New Jersey Business Owners, Activists Seek Repeal of “Cap and Trade” that Could Reverberate Nationally

By Kevin Mooney — Business owners have joined forces with free market activists in New Jersey who are calling on state lawmakers to repeal “cap and trade” policies, which are responsible for boosting energy prices. On Thursday, The New Jersey Restaurant Association (NJRA), which represents the state’s largest employment sector, announced its support for a bill that would both revoke “cap and trade” and rescind N.J.’s participation in the Regional Greenhouse Gas Initiative (RGGI).

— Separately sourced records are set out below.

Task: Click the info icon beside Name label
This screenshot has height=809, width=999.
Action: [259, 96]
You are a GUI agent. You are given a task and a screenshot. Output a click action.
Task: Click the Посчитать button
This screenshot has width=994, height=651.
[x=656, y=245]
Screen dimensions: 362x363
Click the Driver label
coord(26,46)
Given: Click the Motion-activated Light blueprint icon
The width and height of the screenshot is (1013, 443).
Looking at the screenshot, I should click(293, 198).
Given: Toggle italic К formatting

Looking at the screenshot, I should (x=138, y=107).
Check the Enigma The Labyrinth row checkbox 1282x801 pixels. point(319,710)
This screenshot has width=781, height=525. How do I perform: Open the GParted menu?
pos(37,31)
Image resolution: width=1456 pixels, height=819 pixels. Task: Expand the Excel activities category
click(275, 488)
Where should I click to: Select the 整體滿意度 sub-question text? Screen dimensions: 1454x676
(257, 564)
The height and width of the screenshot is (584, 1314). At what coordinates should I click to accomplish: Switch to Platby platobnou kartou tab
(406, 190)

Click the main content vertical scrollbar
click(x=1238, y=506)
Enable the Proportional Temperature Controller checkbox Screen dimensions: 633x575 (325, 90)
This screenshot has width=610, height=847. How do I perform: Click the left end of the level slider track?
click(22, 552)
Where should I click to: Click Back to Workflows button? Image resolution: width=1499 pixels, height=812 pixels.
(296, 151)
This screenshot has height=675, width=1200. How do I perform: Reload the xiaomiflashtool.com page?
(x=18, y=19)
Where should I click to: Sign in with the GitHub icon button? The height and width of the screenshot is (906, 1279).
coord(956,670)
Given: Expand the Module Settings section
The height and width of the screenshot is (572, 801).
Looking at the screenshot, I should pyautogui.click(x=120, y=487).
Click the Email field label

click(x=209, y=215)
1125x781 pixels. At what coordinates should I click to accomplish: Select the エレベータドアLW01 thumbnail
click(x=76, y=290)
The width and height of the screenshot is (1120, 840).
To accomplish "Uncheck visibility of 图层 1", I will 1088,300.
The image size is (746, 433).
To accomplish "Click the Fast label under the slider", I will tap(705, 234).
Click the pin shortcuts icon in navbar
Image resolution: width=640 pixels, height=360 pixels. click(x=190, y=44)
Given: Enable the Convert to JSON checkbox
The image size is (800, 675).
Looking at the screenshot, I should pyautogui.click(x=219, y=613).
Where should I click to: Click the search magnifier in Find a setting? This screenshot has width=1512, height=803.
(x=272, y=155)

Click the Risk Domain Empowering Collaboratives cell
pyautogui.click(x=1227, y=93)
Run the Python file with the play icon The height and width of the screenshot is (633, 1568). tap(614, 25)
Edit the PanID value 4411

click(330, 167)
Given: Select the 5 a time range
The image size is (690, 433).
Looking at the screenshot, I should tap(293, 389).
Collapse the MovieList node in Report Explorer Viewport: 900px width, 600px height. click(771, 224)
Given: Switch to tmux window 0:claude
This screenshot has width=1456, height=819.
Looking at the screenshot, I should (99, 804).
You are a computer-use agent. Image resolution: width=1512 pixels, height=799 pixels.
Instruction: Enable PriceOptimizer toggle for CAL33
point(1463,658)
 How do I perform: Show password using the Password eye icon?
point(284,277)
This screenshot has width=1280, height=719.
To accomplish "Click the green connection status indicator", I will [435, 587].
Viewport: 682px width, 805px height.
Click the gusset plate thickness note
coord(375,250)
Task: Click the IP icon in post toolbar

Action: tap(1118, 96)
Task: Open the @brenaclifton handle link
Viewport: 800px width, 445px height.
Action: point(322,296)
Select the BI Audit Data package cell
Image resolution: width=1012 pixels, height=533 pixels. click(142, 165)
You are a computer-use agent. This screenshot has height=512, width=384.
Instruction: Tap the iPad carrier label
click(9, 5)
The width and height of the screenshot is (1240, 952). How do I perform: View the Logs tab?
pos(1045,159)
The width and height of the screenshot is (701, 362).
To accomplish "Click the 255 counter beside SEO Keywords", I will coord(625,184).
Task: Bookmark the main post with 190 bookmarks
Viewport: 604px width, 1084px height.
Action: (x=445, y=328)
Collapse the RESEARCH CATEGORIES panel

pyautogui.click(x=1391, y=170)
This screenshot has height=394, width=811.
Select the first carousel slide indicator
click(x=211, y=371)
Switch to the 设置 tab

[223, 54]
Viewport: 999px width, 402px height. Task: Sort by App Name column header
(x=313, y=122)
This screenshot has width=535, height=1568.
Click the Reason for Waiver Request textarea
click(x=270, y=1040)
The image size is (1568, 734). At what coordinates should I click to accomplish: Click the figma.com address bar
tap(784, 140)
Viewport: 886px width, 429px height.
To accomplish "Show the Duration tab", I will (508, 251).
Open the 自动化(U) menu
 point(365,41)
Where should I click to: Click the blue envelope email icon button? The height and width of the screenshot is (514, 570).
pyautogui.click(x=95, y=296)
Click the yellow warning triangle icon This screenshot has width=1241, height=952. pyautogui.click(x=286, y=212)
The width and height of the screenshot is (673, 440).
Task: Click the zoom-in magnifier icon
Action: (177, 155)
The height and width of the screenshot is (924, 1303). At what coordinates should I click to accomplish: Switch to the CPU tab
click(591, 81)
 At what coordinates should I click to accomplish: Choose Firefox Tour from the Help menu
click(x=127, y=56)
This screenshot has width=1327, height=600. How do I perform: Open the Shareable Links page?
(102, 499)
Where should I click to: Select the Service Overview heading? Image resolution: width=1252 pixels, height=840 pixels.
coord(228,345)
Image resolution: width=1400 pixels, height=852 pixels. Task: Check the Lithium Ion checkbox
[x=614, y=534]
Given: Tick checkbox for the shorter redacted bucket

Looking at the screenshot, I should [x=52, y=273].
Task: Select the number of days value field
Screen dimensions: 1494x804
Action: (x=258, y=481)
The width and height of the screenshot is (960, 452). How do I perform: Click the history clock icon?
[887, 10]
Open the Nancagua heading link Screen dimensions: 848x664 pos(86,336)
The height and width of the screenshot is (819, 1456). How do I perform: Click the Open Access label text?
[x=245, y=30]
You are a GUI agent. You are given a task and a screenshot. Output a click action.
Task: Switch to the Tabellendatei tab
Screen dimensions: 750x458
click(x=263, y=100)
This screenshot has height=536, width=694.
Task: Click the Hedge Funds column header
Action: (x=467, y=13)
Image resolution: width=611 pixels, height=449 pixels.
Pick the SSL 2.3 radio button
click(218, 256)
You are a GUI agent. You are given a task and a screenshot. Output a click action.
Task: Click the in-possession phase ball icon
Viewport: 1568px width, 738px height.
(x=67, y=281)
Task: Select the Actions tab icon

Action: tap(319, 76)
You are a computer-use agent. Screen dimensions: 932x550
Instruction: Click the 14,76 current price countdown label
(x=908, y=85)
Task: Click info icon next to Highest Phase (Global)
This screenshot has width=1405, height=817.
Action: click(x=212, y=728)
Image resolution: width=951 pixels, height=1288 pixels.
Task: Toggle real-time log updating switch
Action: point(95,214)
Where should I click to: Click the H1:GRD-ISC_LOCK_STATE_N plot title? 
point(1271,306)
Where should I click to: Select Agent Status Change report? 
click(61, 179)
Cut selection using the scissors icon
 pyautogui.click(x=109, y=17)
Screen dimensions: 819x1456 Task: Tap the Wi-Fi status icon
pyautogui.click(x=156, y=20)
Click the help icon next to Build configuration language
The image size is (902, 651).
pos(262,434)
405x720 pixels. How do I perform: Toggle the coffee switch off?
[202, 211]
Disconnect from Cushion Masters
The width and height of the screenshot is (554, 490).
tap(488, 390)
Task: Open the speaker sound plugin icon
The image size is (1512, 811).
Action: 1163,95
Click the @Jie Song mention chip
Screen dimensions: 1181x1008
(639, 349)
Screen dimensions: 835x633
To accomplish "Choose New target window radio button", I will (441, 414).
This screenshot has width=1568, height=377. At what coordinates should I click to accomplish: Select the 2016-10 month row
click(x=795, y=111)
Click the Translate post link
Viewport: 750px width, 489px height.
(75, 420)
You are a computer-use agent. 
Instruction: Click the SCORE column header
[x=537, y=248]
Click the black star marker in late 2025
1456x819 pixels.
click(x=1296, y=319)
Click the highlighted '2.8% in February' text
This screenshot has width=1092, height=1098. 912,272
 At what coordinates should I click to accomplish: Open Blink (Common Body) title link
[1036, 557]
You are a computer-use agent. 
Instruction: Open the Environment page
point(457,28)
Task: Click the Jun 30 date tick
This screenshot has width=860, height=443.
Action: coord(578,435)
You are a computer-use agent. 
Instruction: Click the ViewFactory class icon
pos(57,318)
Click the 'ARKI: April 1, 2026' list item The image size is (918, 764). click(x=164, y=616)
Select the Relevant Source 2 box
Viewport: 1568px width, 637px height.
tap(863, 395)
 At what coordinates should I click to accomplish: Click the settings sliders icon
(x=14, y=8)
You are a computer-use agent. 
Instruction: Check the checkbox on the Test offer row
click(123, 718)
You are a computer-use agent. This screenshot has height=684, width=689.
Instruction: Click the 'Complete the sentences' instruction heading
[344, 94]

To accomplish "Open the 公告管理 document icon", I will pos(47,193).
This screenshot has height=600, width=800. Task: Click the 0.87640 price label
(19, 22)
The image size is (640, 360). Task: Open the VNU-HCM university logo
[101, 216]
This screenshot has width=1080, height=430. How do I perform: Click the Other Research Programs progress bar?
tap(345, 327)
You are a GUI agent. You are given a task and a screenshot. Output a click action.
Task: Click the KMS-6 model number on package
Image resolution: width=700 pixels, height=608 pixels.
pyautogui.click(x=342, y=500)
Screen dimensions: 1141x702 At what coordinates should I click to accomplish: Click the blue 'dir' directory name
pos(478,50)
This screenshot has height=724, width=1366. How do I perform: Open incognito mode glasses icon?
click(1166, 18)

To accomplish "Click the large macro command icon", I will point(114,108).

“The opposition that is building up against `cap and trade’ in New Jersey could have national implications since the program here was crafted as a model for what President Obama had in mind,” Steven Lonegan, a former mayor of Bogota explained in an interview. “The American people are opposed to these environmental regulations but they are still growing right under our feet at the state level with these regional initiatives. It’s shocking how few people realize New Jersey already has the program.”

Lonegan, who is also a former gubernatorial candidate, is heading up the effort to repeal “cap and trade” in partnership with private citizens and public officials. Legislation (Bill A3147) has been introduced in the Assembly by Assemblyman Michael Patrick Carroll (R-25) and Assemblywoman Alison Littell McHose (R-24). An accompanying bill is expected to be introduced by Senator Michael Doherty (R-23).

Lisa Jackson, who now serves as Obama’s Environmental Protection Agency (EPA) administrator, previously served as the NJ environmental commissioner. Prior last year’s “climategate” scandal that exposed how politically motivated researchers manipulated and exaggerated warming trends, federal lawmakers were eyeing Jackson’s state level program as a foundation for new regulatory schemes modeled after the Kyoto Protocol.

“There are profound economic consequences attached to scientifically unfounded `cap and trade’ programs,” Lonegan said. “Unfortunately, there are still too many state legislators who don’t understand the issue and don’t have the backbone to stand up to groups like the Sierra Club. But the public is behind us and we feel like we have momentum.”